:: Passage choisi ::
Mais laissons l’Histoire de l’Inquisition française et les obscurs personnages qu’elle met en scène : aussi bien, sur le même théâtre, de plus illustres acteurs sollicitent notre attention.

La conspiration, avortée, de Cellamare avait conduit à la Bastille, en 1718, le duc de Richelieu. Ce jeune et déjà trop célèbre seigneur n’y venait pas pour la première fois ; et comme il n’avait gardé de son passage dans la prison d’État que le souvenir d’un invincible ennui, il avait demandé tout d’abord au gouverneur de lui « faire venir les violons ». Le duc de Richelieu ignorait sans doute que, plusieurs années auparavant, un gentilhomme de son rang et de son âge, enfermé à la Bastille pour des peccadilles de jeunesse — c’était le privilège des fils de famille — avait présenté sans le moindre succès une requête du même genre. Il avait réclamé son tympanon, un instrument à la mode, et il s’était adressé pour l’obtenir, à qui ? au Père la Chaise. Or, le confesseur du roi lui avait gravement répondu qu’il ferait beaucoup mieux de penser à Dieu.

:: Données fournies ::

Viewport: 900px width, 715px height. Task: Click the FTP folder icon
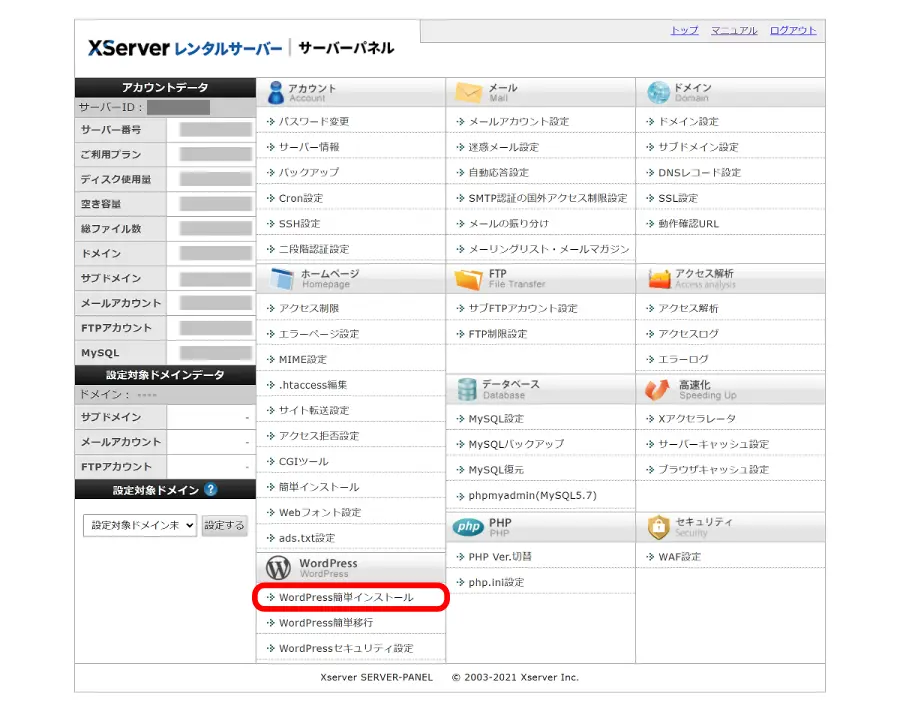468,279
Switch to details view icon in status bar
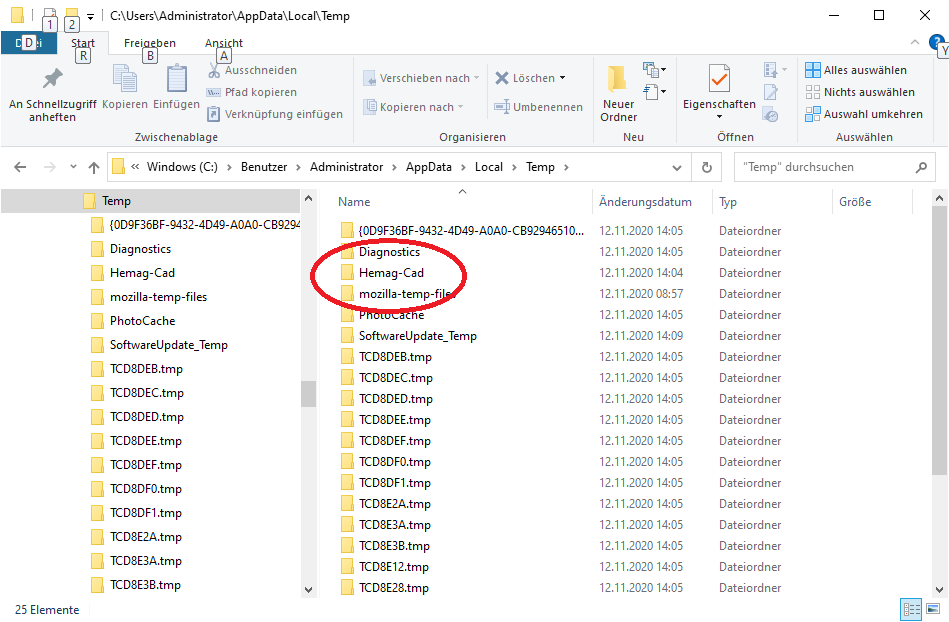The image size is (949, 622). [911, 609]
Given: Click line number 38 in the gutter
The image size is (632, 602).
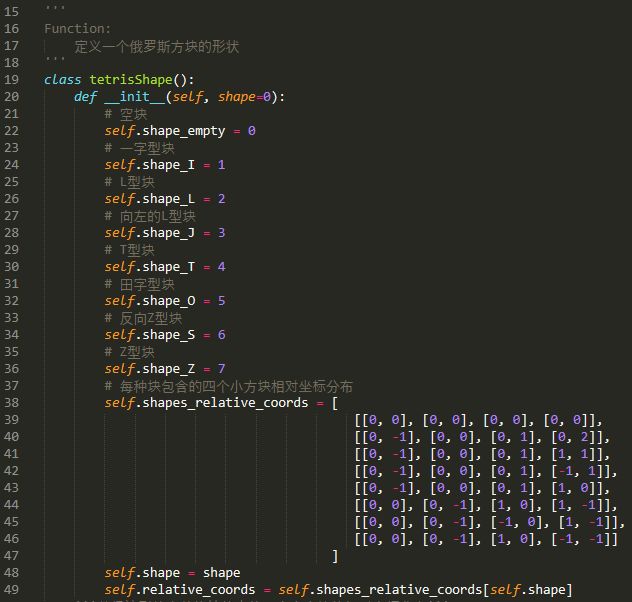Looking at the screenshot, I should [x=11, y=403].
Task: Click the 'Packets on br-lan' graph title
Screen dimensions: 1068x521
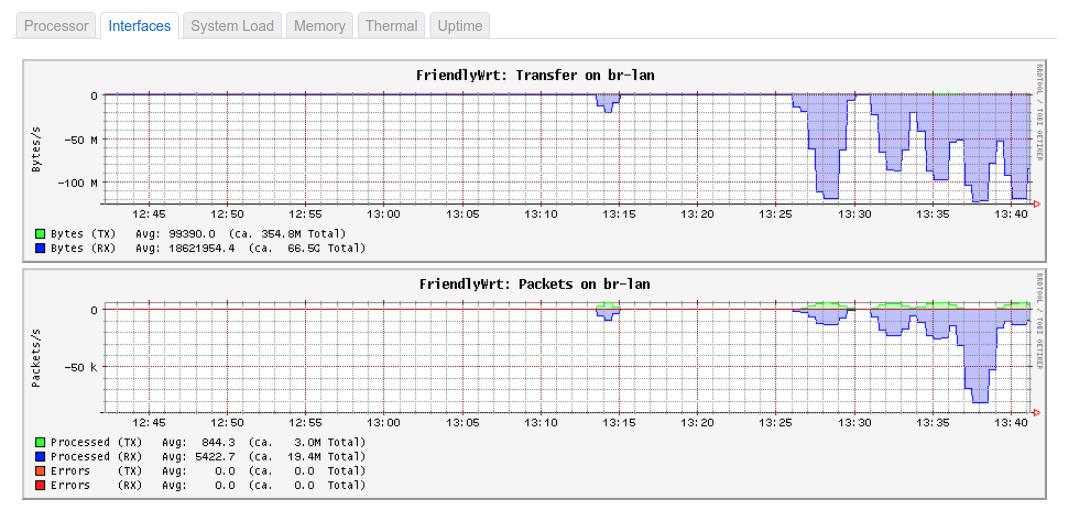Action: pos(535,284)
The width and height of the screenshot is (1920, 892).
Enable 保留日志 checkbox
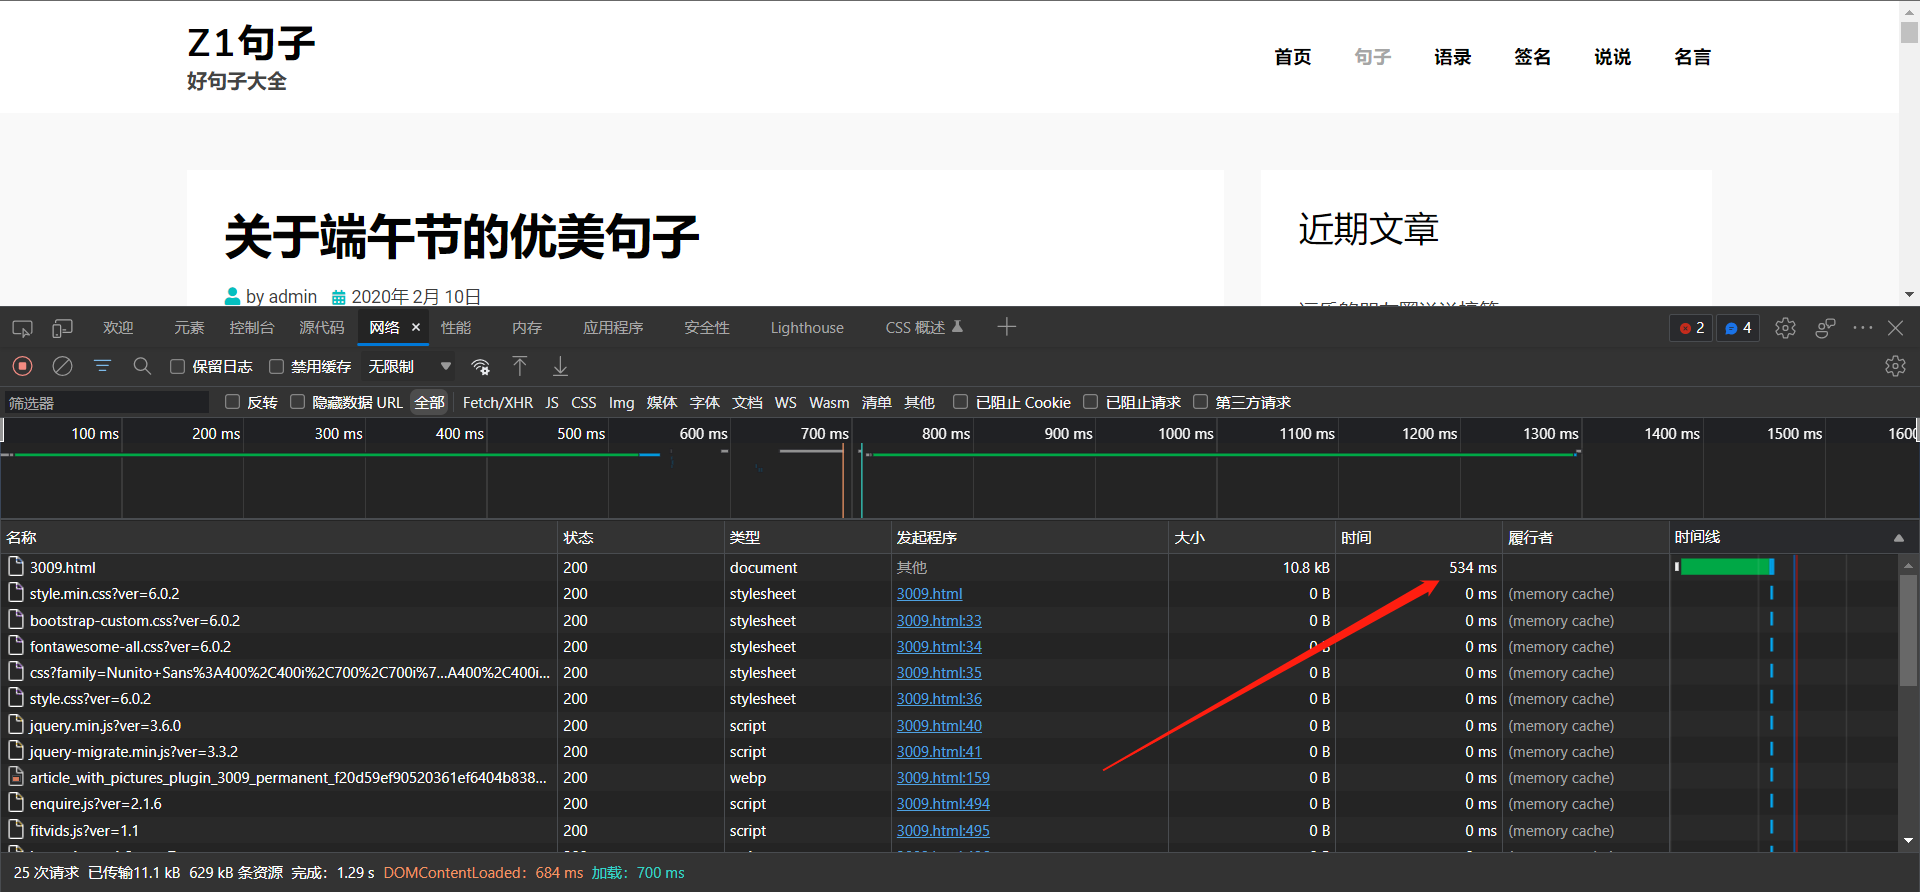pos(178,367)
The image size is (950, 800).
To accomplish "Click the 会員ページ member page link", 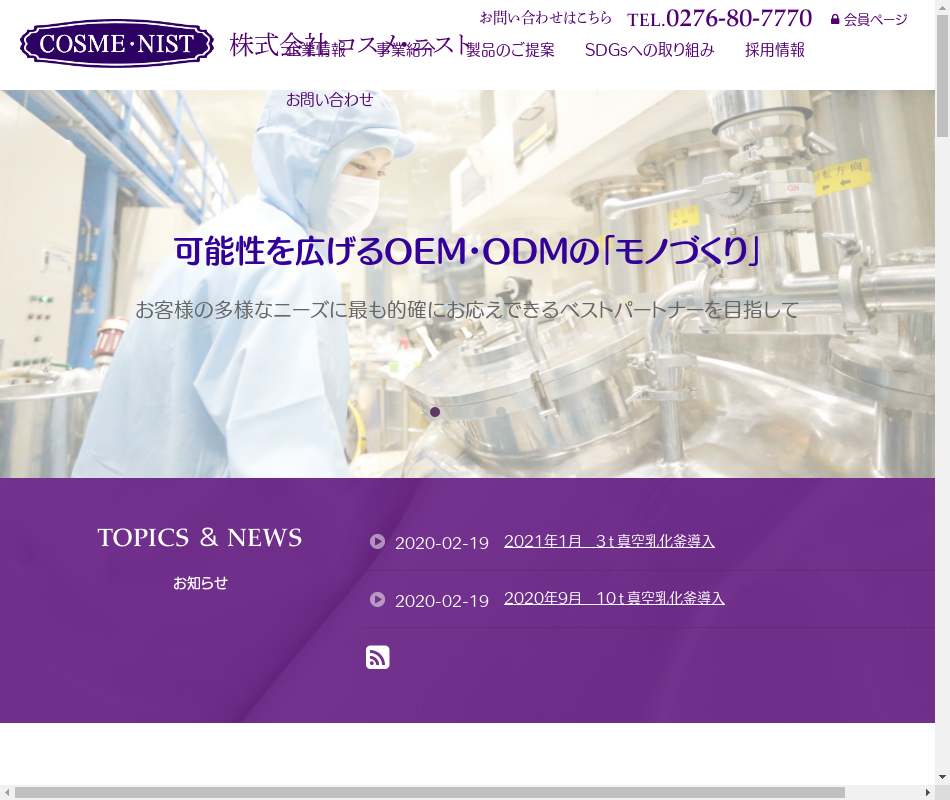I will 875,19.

:: Travail à faire ::
• 1. Reprenez mot pour mot le passage sur le duc de Richelieu à la Bastille, en commençant par « La conspiration, avortée, de » et en allant jusqu'à « penser à Dieu. ».
• 2. Reproduisez à l'identique les lignes de la liste, depuis son début jusqu'à la ligne contenant « pos(178,367) », celle-ci comprise. Omettez les images dans votre réponse.

:: Réponses par consigne ::
• 1.
La conspiration, avortée, de Cellamare avait conduit à la Bastille, en 1718, le duc de Richelieu. Ce jeune et déjà trop célèbre seigneur n’y venait pas pour la première fois ; et comme il n’avait gardé de son passage dans la prison d’État que le souvenir d’un invincible ennui, il avait demandé tout d’abord au gouverneur de lui « faire venir les violons ». Le duc de Richelieu ignorait sans doute que, plusieurs années auparavant, un gentilhomme de son rang et de son âge, enfermé à la Bastille pour des peccadilles de jeunesse — c’était le privilège des fils de famille — avait présenté sans le moindre succès une requête du même genre. Il avait réclamé son tympanon, un instrument à la mode, et il s’était adressé pour l’obtenir, à qui ? au Père la Chaise. Or, le confesseur du roi lui avait gravement répondu qu’il ferait beaucoup mieux de penser à Dieu.

• 2.
Viewport: 900px width, 715px height. Task: Click the FTP folder icon
468,279
Switch to details view icon in status bar
The image size is (949, 622). [911, 609]
Given: Click line number 38 in the gutter
The image size is (632, 602).
Looking at the screenshot, I should [x=11, y=403].
Task: Click the 'Packets on br-lan' graph title
Screen dimensions: 1068x521
Action: pos(535,284)
The width and height of the screenshot is (1920, 892).
Enable 保留日志 checkbox
pos(178,367)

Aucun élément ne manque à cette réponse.